### Texto para leitura
----------------------------------------

Financiamento
para o clima aumenta, mas ainda é insuficiente.
Dos US$ 100 bilhões prometidos pelos países ricos
aos países em desenvolvimento, até agora haveria sinalização de US$ 75 bilhões,
numa perspectiva considerada otimista. Reunião do Banco Mundial e FMI em Lima,
Peru, aponta a necessidade de lutar contra a evasão fiscal e parar de subsidiar
atividades que contribuem para o aquecimento global.
Os fundos comprometidos no combate às mudanças
climáticas ainda não atingem os US$ 100 bilhões prometidos pelos países ricos
aos países em desenvolvimento para o acordo que deverá ser fechado na
Conferência do Clima de Paris, em dezembro. Mas, para resolver a equação do
financiamento climático, tão urgente quanto é a necessidade de lutar contra a
evasão fiscal e parar de financiar as atividades que contribuem para o
aquecimento global. Essa foi a principal conclusão da reunião anual do Banco
Mundial com Fundo Monetário Internacional (FMI), no último fim de semana (9 a
11/10), em Lima, Peru. O evento foi coordenado pelos governos peruano e
francês, encarregados de organizar as Conferências do Clima de 2014 e 2015,
respectivamente.
A reunião contou com ministros da economia e
diretores de bancos centrais dos 188 países membros do Banco Mundial – do qual
o Brasil detém 2,24% das ações. A delegação brasileira foi encabeçada pelo
ministro da Fazenda Joaquim Levy.

----------------------------------------

### Dados fornecidos

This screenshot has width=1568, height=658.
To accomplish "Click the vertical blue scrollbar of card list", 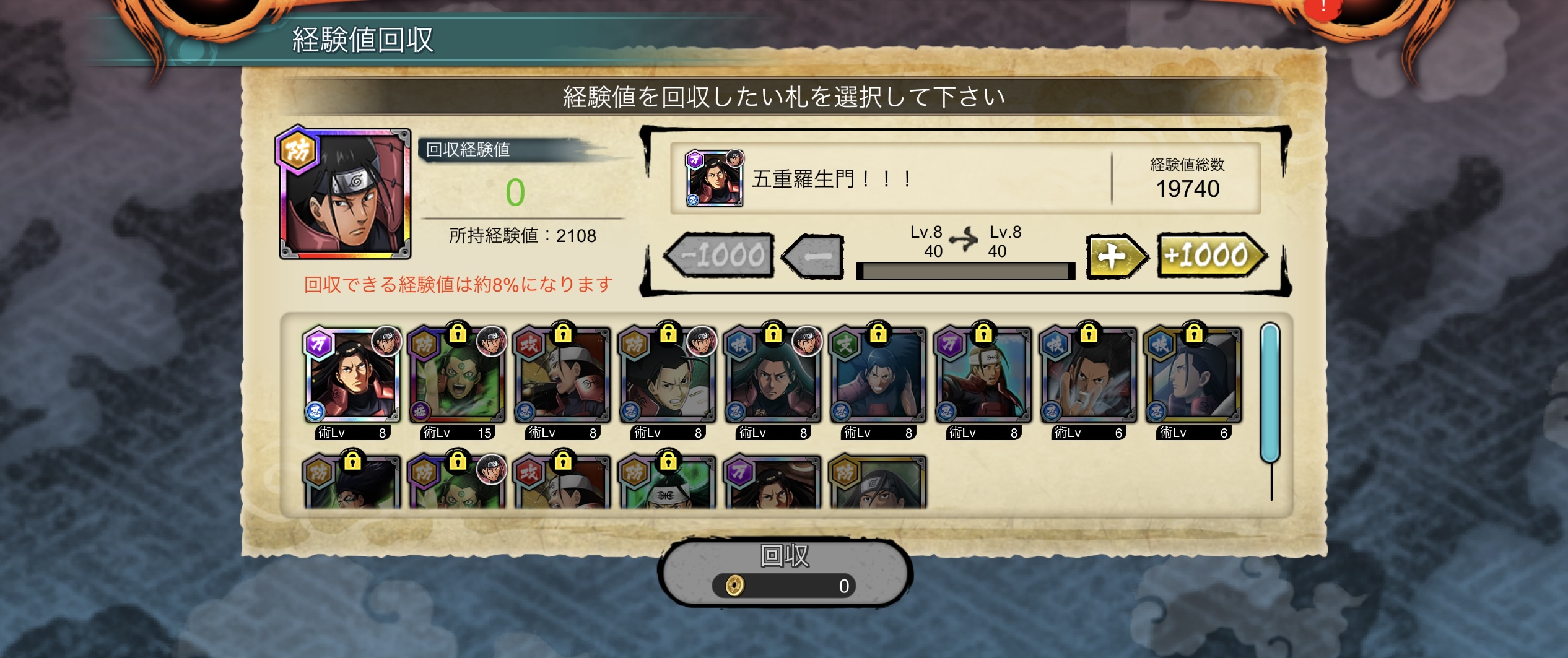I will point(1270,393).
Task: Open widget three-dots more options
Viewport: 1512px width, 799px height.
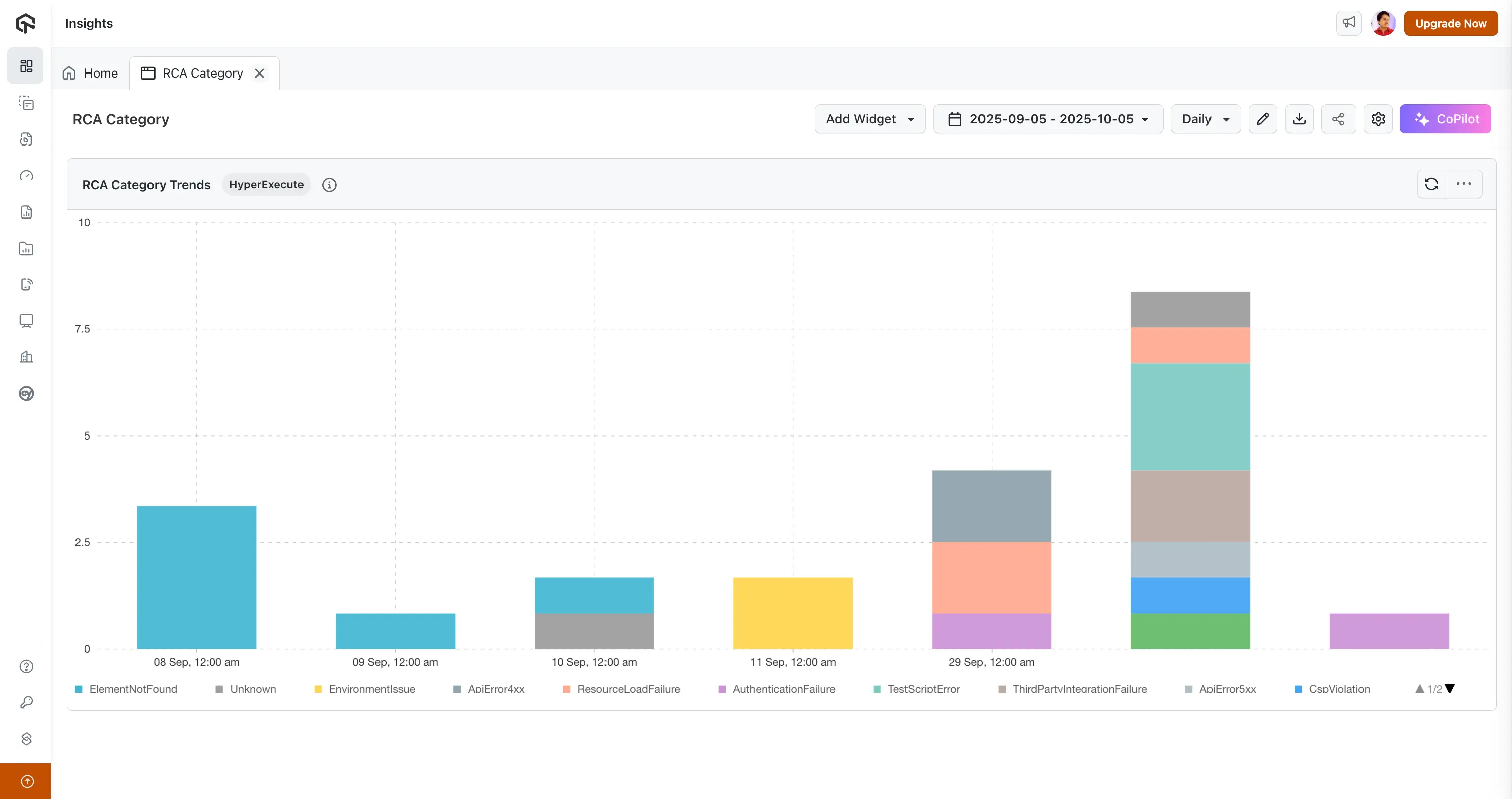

----------------------------------------

### Exercícios
1) Responda com base no texto sobre financiamento climático:
(a) Quantos bilhões de dólares já teriam sido sinalizados, segundo a perspectiva considerada otimista?
(b) Em que cidade aconteceu a reunião anual do Banco Mundial com o FMI?
(c) Quem chefiou a delegação brasileira?
2) Liste todos os nomes de cidades e de países citados no texto sobre financiamento climático, na ordem em que aparecem pela primeira vez.

### Respostas abaixo
1)
(a) US$ 75 bilhões.
(b) Em Lima, no Peru.
(c) O ministro da Fazenda, Joaquim Levy.

2) Lima, Peru, Paris, Brasil